The eating package addresses this as follows:

  • Prediction is covered by eating.base:

    • Given an input DNA sequence, base provides functions to predict the output of CRISPR-EATING when the molecular biology protocol is applied to that sequence.
    • base.digest_target simulates PAM selection, cutting and MmeI-20mer trimming of input DNA to produce a list of sgRNAs
    • base.score_guides uses the BioPython BLAST interface on a local BLAST installation and database to generate target-genome-wide off-target analysis of sgRNAs and processes the resulting hit data into a per-guide score by implementing the sgRNA off-target scoring algorithm described in Hsu et al., 2013.
      • The implementation memoizes and stores the calculated scores in an sqlite database that can be re-used in other workflows
    • base.count_non_overlapping_guides is a helper function to aggregate a linear cluster of guides and count the true non-overlapping count of guides within that region. This is useful for applications such as CRISPR-imaging, where guide tiling density is the desired characteristic.
  • Tuning is covered by eating.designpcr

    • designpcr.find_amplicons searches for regions of an input genome that, when PCR amplified, will be digested into tens or hundreds of highly-specific sgRNAs. The resulting Amplicon class stores information about the location of the guides within the genome, the identities of the individual guides, their scores and, importantly, how close these clusters are to low-scoring guides that must be avoided in downstream PCR.
    • designpcr.primer_search proposes and specificity-screens primers to amplify chosen amplicons
      • Primers are proposed using the fast primer3-py interface
      • designpcr.screen_primer_in_silico_pcr implements an in-silico PCR strategy to determine if primers proposed by primer3-py are likely to be successful on the target genome. Each primer is BLAST-ed against the template genome and the distance and orientation between matching sites in the genome is analyzed to ensure that off-target binding of primers cannot produce an amplicon. In practice, around 85% of the predicted-good primers output by this tool produce a single band in PCR using the protocol described the CRISPR-EATING paper.
    • designpcr.collect_good_primers outputs primers and amplicon attributes, including size of amplicon and number of guides generated from an individual amplicon into CSV file for ordering of oligonucleotides from IDT.
    • Sample Output:
    Gene	Sequence_id	forward_seq	forward_start	forward_length	forward_tm	forward_gc	reverse_seq	reverse_start	reverse_length	reverse_tm	reverse_gc	input_seq_length	PCR_product_length	Guides_Contained	Non-overlapping Guide Count
    GNB2L1	6282	GGGATAGGGACGGGGAGAAC	432	20	61.12018408	65	ACCCTCCGGAAGCACAGTT	1600	19	61.1473871	57.89473684	1596	1168	41	36
    EF1A	3947	ACAGAAGCAACCAAAAATCAAACTT	157	25	58.82737049	32	TCCCTTCCAGGCGGCCTC	1948	18	63.80873271	72.22222222	1942	1791	43	36
    EEF1G	13188	AATGCCACTCTCCAGGATGA	202	20	58.41176058	50	AGGAGGTGGGAGGGACAG	1984	18	59.54788591	66.66666667	1989	1782	59	52
  • Analysis is covered by a limited number of functions (eating.visualize). These are designed to operate on FASTQ files resulting from HiSeq 2000 sequencing of CRISPR-EATING libraries.

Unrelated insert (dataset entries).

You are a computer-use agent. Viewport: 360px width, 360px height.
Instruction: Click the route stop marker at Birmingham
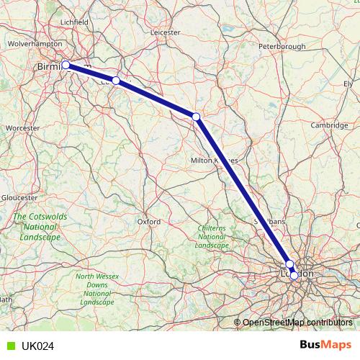[66, 65]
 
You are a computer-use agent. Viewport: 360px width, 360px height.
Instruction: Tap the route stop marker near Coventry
[116, 81]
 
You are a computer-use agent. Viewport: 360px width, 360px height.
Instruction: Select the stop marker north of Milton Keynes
[196, 116]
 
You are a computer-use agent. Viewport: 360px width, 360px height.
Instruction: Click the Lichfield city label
[74, 22]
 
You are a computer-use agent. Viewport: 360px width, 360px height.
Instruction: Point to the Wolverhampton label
[35, 44]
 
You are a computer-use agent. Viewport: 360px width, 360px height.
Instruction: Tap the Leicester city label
[165, 32]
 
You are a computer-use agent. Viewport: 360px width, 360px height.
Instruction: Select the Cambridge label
[329, 125]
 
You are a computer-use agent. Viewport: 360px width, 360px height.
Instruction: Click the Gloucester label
[19, 197]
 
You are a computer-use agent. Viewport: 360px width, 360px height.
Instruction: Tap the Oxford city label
[148, 222]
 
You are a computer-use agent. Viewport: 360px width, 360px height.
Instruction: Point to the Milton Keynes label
[214, 160]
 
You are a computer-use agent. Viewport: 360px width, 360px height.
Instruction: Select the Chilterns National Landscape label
[212, 237]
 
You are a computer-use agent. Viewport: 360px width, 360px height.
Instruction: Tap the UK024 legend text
[37, 346]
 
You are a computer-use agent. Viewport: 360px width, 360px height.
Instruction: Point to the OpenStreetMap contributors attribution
[297, 322]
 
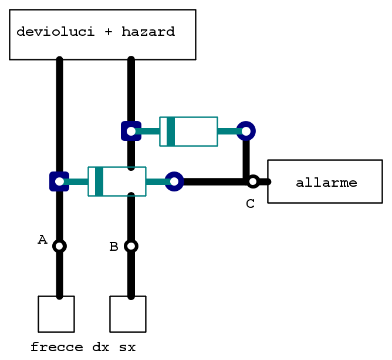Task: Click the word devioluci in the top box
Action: (56, 32)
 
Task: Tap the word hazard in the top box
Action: (148, 32)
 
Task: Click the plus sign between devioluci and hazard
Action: (108, 32)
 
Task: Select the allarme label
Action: (326, 183)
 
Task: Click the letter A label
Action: (42, 240)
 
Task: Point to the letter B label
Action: (114, 247)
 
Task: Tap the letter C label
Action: (250, 204)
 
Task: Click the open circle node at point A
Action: (59, 246)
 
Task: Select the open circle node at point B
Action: (131, 246)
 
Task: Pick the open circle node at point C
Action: (253, 181)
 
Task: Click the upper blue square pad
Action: (131, 131)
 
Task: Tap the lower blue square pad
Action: (59, 181)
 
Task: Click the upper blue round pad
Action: (246, 131)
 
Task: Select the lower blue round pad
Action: (174, 181)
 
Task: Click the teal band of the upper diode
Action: (171, 132)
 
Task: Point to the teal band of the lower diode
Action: (99, 181)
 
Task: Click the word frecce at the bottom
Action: (57, 347)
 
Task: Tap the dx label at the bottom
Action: (101, 347)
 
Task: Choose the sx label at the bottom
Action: (127, 348)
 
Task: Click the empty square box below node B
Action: (128, 314)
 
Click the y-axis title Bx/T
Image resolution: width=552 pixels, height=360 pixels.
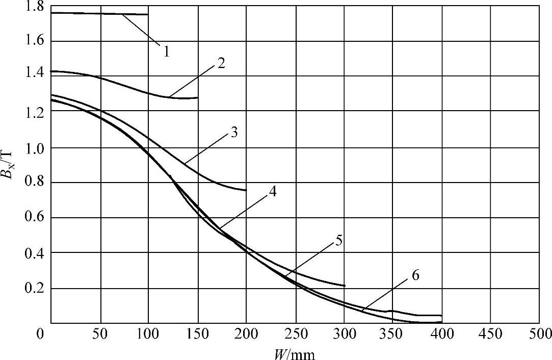coord(11,168)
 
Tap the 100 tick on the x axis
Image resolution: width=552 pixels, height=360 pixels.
coord(148,335)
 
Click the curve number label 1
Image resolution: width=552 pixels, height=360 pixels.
coord(166,51)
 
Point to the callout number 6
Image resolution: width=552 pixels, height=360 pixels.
coord(415,275)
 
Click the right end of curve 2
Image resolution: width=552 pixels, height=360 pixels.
coord(197,97)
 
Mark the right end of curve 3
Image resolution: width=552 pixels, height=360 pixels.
coord(246,190)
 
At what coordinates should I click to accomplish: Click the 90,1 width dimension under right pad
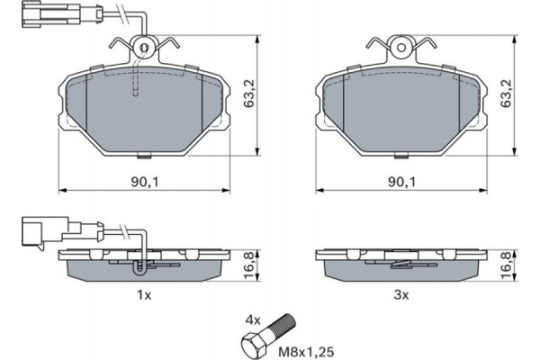pyautogui.click(x=401, y=182)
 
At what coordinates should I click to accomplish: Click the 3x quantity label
pyautogui.click(x=401, y=294)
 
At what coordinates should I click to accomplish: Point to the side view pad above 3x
pyautogui.click(x=401, y=263)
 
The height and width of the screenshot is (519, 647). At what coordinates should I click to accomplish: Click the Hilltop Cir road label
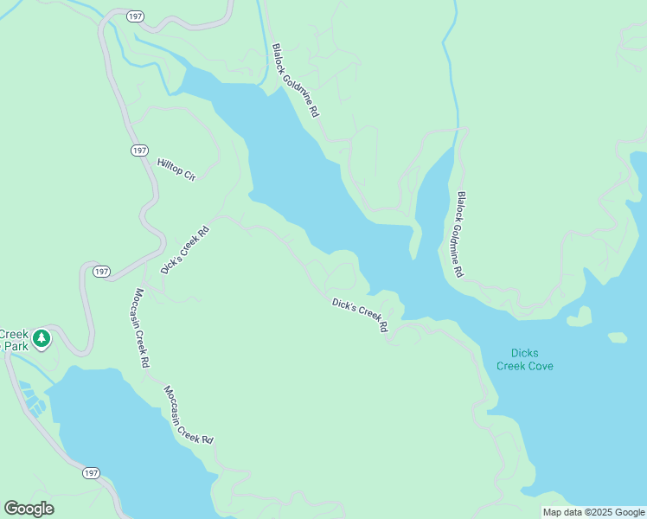click(x=177, y=170)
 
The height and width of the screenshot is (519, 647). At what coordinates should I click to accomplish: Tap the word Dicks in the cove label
click(x=524, y=353)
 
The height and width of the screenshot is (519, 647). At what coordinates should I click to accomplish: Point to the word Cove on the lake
click(x=537, y=366)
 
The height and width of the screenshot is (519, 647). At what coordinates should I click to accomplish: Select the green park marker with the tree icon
click(x=41, y=337)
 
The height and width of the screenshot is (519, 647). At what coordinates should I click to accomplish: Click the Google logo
click(x=29, y=509)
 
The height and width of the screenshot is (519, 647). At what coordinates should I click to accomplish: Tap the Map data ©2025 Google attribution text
click(x=593, y=512)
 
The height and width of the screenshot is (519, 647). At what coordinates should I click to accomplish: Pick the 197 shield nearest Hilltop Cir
click(x=140, y=151)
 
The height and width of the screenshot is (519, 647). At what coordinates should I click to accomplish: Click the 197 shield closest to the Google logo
click(x=91, y=473)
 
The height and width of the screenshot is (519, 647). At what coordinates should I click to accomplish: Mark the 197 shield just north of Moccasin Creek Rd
click(x=102, y=272)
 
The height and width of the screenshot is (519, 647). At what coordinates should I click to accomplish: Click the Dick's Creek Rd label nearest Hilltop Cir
click(x=185, y=250)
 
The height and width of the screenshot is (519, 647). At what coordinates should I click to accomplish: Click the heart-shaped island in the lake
click(x=579, y=317)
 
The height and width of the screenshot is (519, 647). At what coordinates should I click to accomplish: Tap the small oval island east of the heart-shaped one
click(x=618, y=336)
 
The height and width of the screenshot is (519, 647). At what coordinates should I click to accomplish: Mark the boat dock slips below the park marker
click(x=33, y=399)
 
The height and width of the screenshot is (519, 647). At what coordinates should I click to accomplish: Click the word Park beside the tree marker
click(x=15, y=346)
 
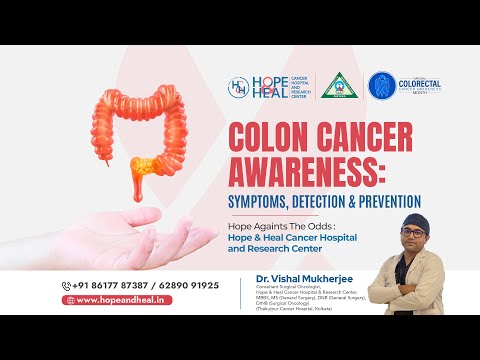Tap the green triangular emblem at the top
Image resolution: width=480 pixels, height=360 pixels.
340,86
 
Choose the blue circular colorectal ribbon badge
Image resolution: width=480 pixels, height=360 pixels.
385,86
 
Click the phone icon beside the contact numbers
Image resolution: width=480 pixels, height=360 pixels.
67,285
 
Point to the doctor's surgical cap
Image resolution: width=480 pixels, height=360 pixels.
415,218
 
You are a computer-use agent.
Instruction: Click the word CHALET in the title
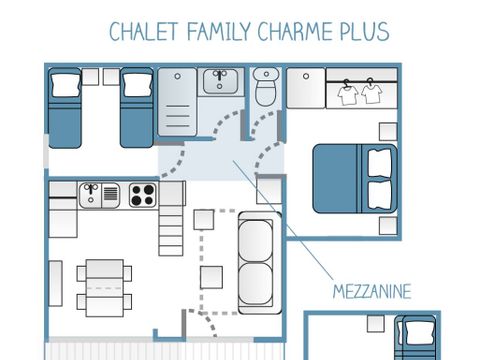pyautogui.click(x=144, y=31)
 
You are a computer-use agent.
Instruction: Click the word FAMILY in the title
pyautogui.click(x=219, y=31)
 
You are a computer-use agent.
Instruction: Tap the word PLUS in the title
pyautogui.click(x=364, y=31)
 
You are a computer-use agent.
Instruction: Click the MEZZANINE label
pyautogui.click(x=372, y=292)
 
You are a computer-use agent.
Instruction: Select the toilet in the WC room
pyautogui.click(x=266, y=87)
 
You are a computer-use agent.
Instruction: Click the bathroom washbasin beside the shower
pyautogui.click(x=220, y=81)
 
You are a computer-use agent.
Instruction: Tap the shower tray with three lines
pyautogui.click(x=177, y=102)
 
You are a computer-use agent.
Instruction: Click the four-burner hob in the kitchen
pyautogui.click(x=143, y=195)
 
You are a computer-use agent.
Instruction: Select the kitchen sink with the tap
pyautogui.click(x=99, y=195)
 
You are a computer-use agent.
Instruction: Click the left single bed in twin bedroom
pyautogui.click(x=65, y=108)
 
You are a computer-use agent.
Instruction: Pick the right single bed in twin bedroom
pyautogui.click(x=137, y=108)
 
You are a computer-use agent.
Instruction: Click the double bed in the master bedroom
pyautogui.click(x=355, y=178)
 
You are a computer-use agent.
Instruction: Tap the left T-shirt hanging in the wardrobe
pyautogui.click(x=348, y=93)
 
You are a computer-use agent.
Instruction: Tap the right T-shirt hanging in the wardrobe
pyautogui.click(x=372, y=92)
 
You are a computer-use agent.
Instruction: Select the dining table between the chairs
pyautogui.click(x=105, y=288)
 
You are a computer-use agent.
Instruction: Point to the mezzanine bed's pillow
pyautogui.click(x=419, y=331)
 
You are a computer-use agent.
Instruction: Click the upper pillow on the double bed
pyautogui.click(x=379, y=163)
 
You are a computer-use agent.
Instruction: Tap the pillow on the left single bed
pyautogui.click(x=66, y=85)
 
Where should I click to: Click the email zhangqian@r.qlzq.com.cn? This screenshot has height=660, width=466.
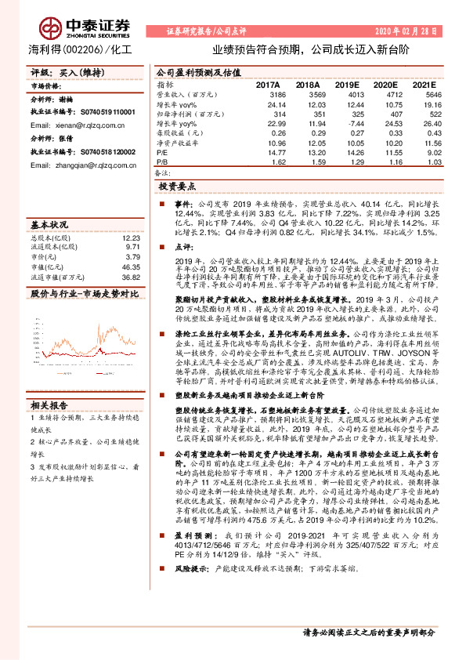point(92,165)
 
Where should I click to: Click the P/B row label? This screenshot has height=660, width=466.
point(164,162)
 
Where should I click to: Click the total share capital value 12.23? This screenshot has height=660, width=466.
point(132,237)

    • visualize.plot_complexity attempts to describe the diversity of the resulting sgRNA library by plotting unique sequences against sequence count. This is intended to be a quick screen for gross PCR "jackpotting" (aka the overamplification of one or a few sequences in PCR).
    • visualize.string2feat annotates Bio.Seq objects with the locations of sgRNAs observed in sequencing. This is useful for troubleshooting, e.g., failures of the Mung-Bean nuclease step where observed guides are preferentially found at the termini of amplicons.


Copy the eating folder from this git repo into to your python site-packages directory or your project working directory.


import eating

Consult individual function docstrings for instructions or contact for code orientation.